PS: Writing the book was a learning experience for me in many ways. Notably, it helped me realize just how many industries that relied on the exploitation of animals ended because of new technology. Whether it was horses freed by cars, whales liberated by kerosene, carrier pigeons retired by the telegraph, geese keeping their feathers because of the advent of fountain pens, and more, the list of technologies that have helped animals is long. Many technologies have made animals’ lives profoundly worse, too. Look at the rise of factory farming as an example. But importantly, there’s really no category of animal exploitation that was ended by humane sentiment. Nearly always when a whole industry of animal use is ended, it’s because of a new technology rendering the animal use obsolete, not moral arguments about animal protection alone.
ST: How big a deal is it that Singapore granted regulatory approval to cultured meat? And when do you expect the United States to do the same?
PS: It’s hard to overstate the importance of Singapore not only allowing the sale of cultivated meat, but for Eat Just to sell it there. Some thought such a day was years away, yet the Eat Just team made it happen in 2020. That’s incredible. It’s hard to tell when the U.S. may follow, but in 2020 the FDA put out a notice asking for public comment on how cultivated fish should be labeled, so that’s promising. It’d be a shame for the US to allow Asia to win the race to be the “meat basket” to the world in the future. We should be leaders in both clean energy and clean meat.

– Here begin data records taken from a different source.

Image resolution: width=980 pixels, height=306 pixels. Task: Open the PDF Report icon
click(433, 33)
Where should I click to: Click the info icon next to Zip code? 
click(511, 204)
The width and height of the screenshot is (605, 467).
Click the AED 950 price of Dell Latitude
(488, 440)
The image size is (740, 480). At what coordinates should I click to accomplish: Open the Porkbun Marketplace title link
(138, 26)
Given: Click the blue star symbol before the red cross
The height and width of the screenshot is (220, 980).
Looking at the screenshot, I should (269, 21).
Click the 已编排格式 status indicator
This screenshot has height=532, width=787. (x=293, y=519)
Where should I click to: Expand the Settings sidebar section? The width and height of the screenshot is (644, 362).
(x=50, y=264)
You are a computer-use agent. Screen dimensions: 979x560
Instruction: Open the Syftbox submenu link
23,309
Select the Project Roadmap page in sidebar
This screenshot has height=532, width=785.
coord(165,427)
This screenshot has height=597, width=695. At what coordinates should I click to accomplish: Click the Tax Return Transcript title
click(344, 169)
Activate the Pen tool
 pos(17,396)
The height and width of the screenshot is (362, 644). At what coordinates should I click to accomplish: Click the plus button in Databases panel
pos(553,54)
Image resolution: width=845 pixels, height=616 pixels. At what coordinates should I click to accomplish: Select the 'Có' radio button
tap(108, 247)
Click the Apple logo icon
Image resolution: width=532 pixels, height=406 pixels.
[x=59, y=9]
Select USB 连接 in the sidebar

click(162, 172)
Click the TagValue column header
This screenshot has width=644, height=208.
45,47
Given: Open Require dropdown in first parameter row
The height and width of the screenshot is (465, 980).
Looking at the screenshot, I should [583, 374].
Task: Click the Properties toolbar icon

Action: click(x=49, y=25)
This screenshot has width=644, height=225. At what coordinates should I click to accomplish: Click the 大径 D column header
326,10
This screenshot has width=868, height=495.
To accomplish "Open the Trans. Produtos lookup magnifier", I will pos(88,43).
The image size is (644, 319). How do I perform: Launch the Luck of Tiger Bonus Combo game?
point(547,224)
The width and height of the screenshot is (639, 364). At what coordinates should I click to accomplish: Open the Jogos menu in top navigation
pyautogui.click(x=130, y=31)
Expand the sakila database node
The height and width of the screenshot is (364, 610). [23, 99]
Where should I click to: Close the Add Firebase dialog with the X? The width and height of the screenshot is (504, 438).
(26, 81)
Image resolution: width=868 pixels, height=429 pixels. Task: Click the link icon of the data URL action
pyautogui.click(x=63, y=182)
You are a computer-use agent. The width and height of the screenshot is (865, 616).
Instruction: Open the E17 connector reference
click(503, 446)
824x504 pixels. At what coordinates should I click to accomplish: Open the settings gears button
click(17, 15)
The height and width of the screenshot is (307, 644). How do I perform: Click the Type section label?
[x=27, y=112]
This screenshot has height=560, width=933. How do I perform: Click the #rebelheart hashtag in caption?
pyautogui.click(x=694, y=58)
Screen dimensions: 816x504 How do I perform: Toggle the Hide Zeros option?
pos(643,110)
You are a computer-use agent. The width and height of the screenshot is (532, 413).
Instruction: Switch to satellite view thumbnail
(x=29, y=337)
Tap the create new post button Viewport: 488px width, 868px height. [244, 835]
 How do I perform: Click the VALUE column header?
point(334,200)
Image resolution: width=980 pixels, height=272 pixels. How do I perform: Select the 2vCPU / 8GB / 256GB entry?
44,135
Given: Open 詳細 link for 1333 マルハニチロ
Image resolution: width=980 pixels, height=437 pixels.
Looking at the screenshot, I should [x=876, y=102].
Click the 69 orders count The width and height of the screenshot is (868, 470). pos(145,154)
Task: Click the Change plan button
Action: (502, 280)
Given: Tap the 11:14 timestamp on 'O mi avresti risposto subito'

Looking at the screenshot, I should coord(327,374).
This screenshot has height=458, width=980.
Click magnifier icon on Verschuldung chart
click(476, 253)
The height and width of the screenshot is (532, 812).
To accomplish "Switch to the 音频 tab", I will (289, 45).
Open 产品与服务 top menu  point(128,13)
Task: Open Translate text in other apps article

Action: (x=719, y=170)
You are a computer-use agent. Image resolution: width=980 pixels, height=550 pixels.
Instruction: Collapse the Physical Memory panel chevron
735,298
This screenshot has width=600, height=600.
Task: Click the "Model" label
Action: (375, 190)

ST: Once cultured meat is cheaper than and indistinguishable or superior in taste to slaughtered meat, what sort of impact might it have on traditional agriculture?
PS: I think that day is still far off. Plant-based meat is still sold at multiples over the cost of commodity meat. But when that happens, I suspect there’ll be a transition that’s comparable to the transition from print film to digital film. It’ll happen exponentially; slowly for a while and then very fast. And just like with digital film, we’ll be glad that we don’t have to do it the old way anymore. Remember what a major breakthrough one-hour photo shops were, and then consider how upset you’d be if you had to wait one minute to get a photo now. Similarly, I think people in a clean meat future will be grateful that we no longer have to do to animals to produce meat.
ST: What would you say to animal activists who are opposed to cultured meat?
PS: I’d suggest not focusing on whether you want to eat cultivated meat or not. No one cares whether vegans will eat it. The goal is for people eating factory-farmed meat to switch. Meat demand is increasing, not decreasing. We farm and slaughter more animals today than ever before. That’s terrible for animals and the planet, and we don’t have the luxury of time to simply try to persuade billions of people to change. Most humans want to eat meat, and if we can produce it in a way that would require billions of fewer animals to be subjected to the terrible abuse they endure today, what a world that’d be.